SQL slow queries

Hello All,
I have few named queries which run very fast sometimes and sometimes takes upto 2.5 mins to run the query. I read about the Slow queries and tried to troubleshoot it. Used the same query in the MS SQL server application and it runs exactly how I want it to be. Logger also shows ‘Slow Query’

So its kind of weird how it runs very fast sometimes and runs very slow sometimes. If anyone can shed some light on this topic, it would be appreciated.

We can’t even hope to help you without seeing the query.

1 Like


Sorry my bad I thought I had attached the image.

SQL 
SELECT
    t2.Faults,
    t2.Counts
    --ROUND(CAST(SUM(t2.Counts) OVER(ORDER BY t2.Counts DESC) * 100 AS FLOAT)/CAST(SUM(t2.Counts) OVER() AS FLOAT), 2) as Percentage
FROM(
    SELECT TOP 10
        t1.Faults as Faults,
        COUNT(*) as Counts
    FROM(
        SELECT CASE
			WHEN displaypath LIKE '%jam%' THEN 'Jam'
			WHEN displaypath LIKE '%EStop%' THEN 'Estop'
			WHEN displaypath LIKE '%fault%' THEN 'fault'
			WHEN displaypath LIKE '%printer%' THEN 'Printer'
			WHEN displaypath LIKE '%Emergency Stop%' THEN 'Emergency Stop'
			WHEN displaypath LIKE '%Pull Cord%' THEN 'Pull Cord'
			WHEN displaypath LIKE '%Robot Faulted%' THEN 'Robot Faulted'
			WHEN displaypath LIKE '%Gate Lock%' THEN 'Gate Lock'
			WHEN displaypath LIKE '%Input Pallet%' THEN 'Input Pallet'
			WHEN displaypath LIKE '%Air Pressure%' THEN 'Air Pressure'
			WHEN displaypath LIKE '%Input Pallet%' THEN 'Input Pallet'
			WHEN displaypath LIKE '%Fence Circuit%' THEN 'Fence Circuit'
            ELSE 'none'
        END AS Faults
        FROM [Ignition_Data].[dbo].[alarm_events]
        WHERE eventtime > :start AND eventtime < :end
        AND displaypath LIKE '%'+:area+'%'
    ) as t1
    WHERE Faults != 'none'
    GROUP BY t1.Faults
    ORDER BY Counts DESC
) as t2

Or even better, use triple backquotes (`) and add the language like so:

```SQL
code
```

It will add syntax highlighting, which is always nice. Example:

select t2.Faults, t2.Counts, round(cast(...)) from your_table where Faults != 'none'

In addition, can you throw this query into the Workbench of your specific DB flavor, and run an EXPLAIN query on it? We don’t know what indexes or table relationships you already have or not. The EXPLAIN statement of a query will indicate where it slows down, if it has to do full table scans, etc.

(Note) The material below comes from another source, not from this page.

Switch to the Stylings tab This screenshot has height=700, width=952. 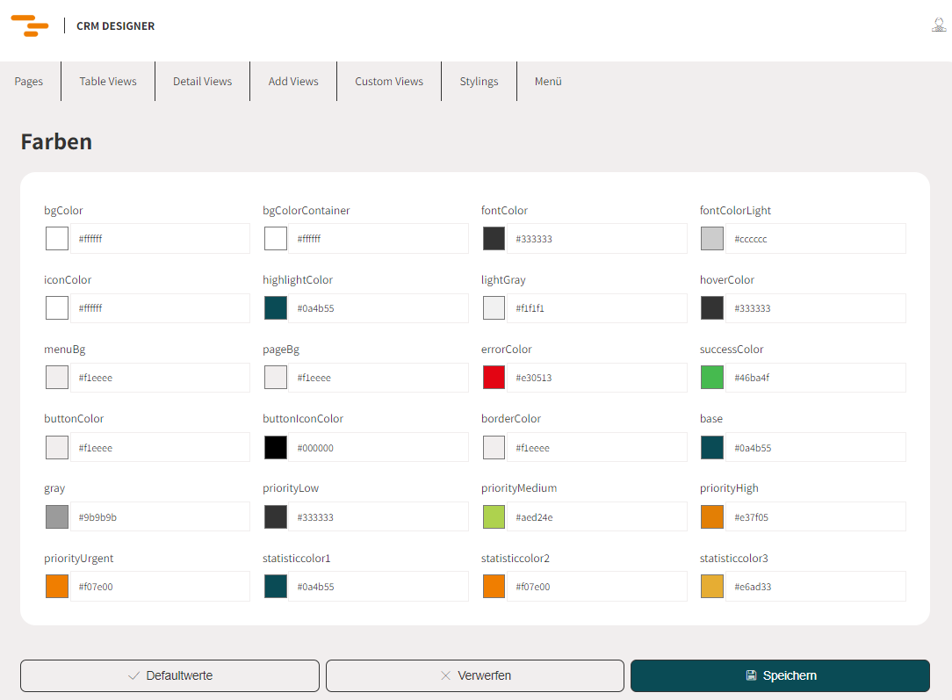click(x=479, y=82)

Though I do see you are querying directly from the alarm_events table and you’re using displayPath LIKE '%area%' in the WHERE clause and these are usually performance killers. Not to mention all the other LIKE '%stuff%' in your CASE select statement though I’d think this is less problematic than the where clause one.

Do you have an index on just eventtime? If not, add one.

2 Likes

I do have an index for the eventtime. Here is the snapshot from the application.

and this what logs show

So you are saying it will always run quick in a query in management studio? You aren’t limiting the results in studio? Doesn’t make much sense that it would run differently, unless you aren’t running the same query in both.

Please show the EXPLAIN statement for the query.

Exact same query was run on the management studio and on ignition. The problem though was sometimes it would run fast and sometimes it would be very slow. FYI the named query was then bounded to the table’s data source.

So I wrote the same query, but this time using the script transform (system.db.runQuery) and now it works really well. But still beats me why was it slow using the Query Binding.

I've had the same issue with a Named Query, a simple query that runs fast in management studio, but really slow as a Named Query. I'm also not sure what could trigger this, but I was calling not all available parameters in my named query.
for example:
I called:


params = {
"from_date": date1, 
"to_date": date2, 
"param1": value1
}

While my Named query also accepted param2. I don't know why it behaved in this way, but by passing all params is how I worked around it.

If you don't pass a param then the param value defaults to NULL which depending on your query structure could make it far less efficient or take much longer.